◆ **Action item**: Revise the listing below by changing every occurrence of "location" to "position" and leaving everything else unchanged. Leave the pictures out of your answer.

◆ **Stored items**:
%%
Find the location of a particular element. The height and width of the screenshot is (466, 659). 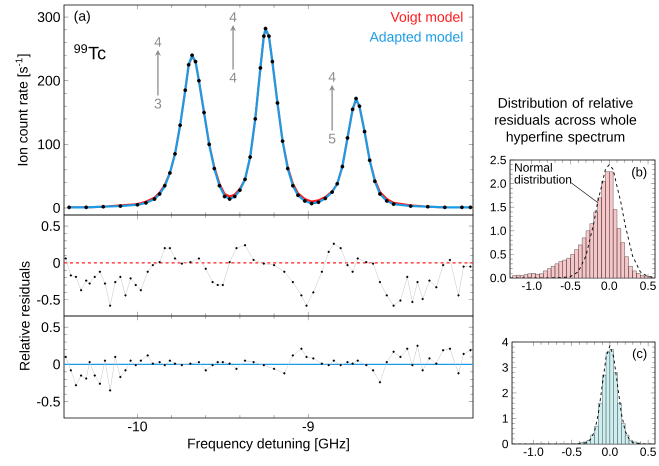

y-tick-label: 1 is located at coordinates (505, 418).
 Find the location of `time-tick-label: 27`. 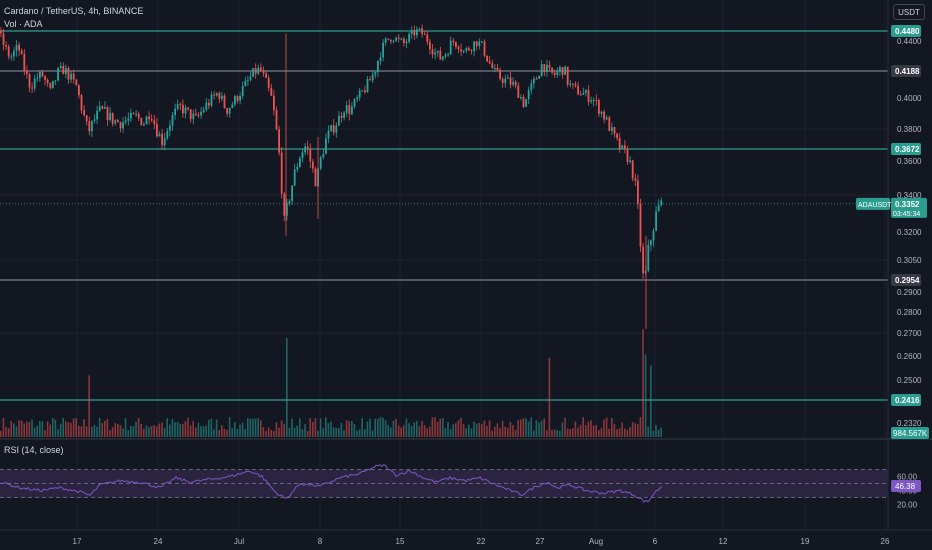

time-tick-label: 27 is located at coordinates (540, 542).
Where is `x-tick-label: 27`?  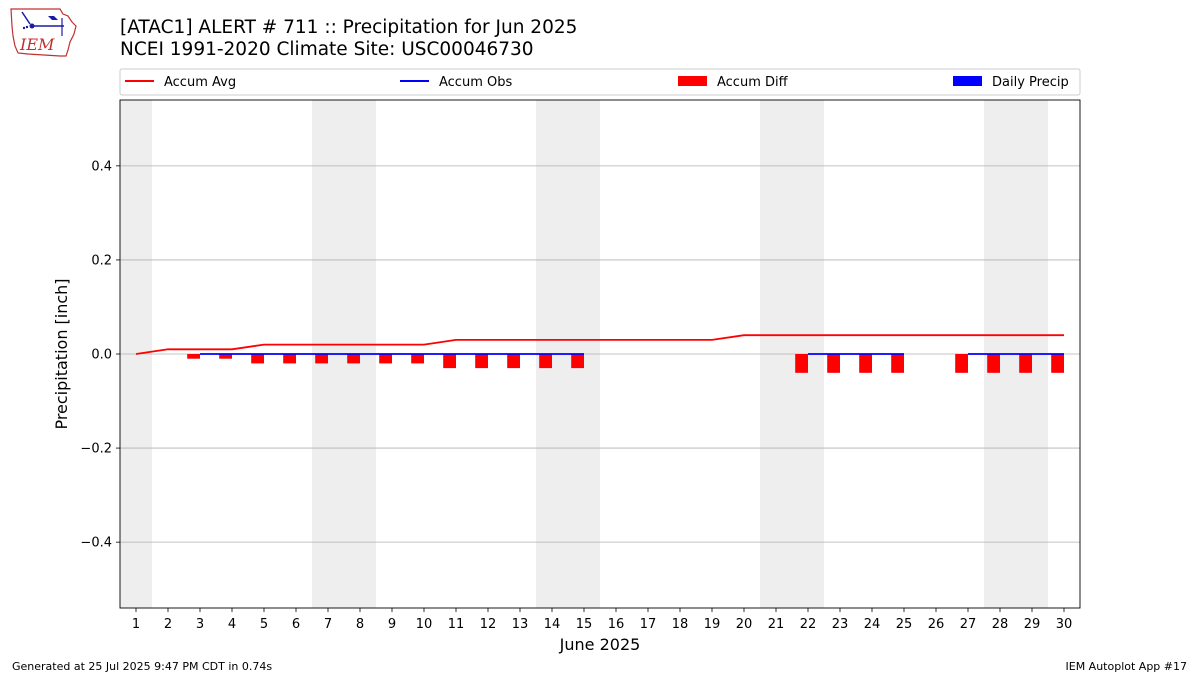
%%
◆ **Solution to the problem**:
Find the position of a particular element. The height and width of the screenshot is (466, 659). 

y-tick-label: 1 is located at coordinates (505, 418).
 Find the position of `time-tick-label: 27`. 

time-tick-label: 27 is located at coordinates (540, 542).
Where is `x-tick-label: 27`?  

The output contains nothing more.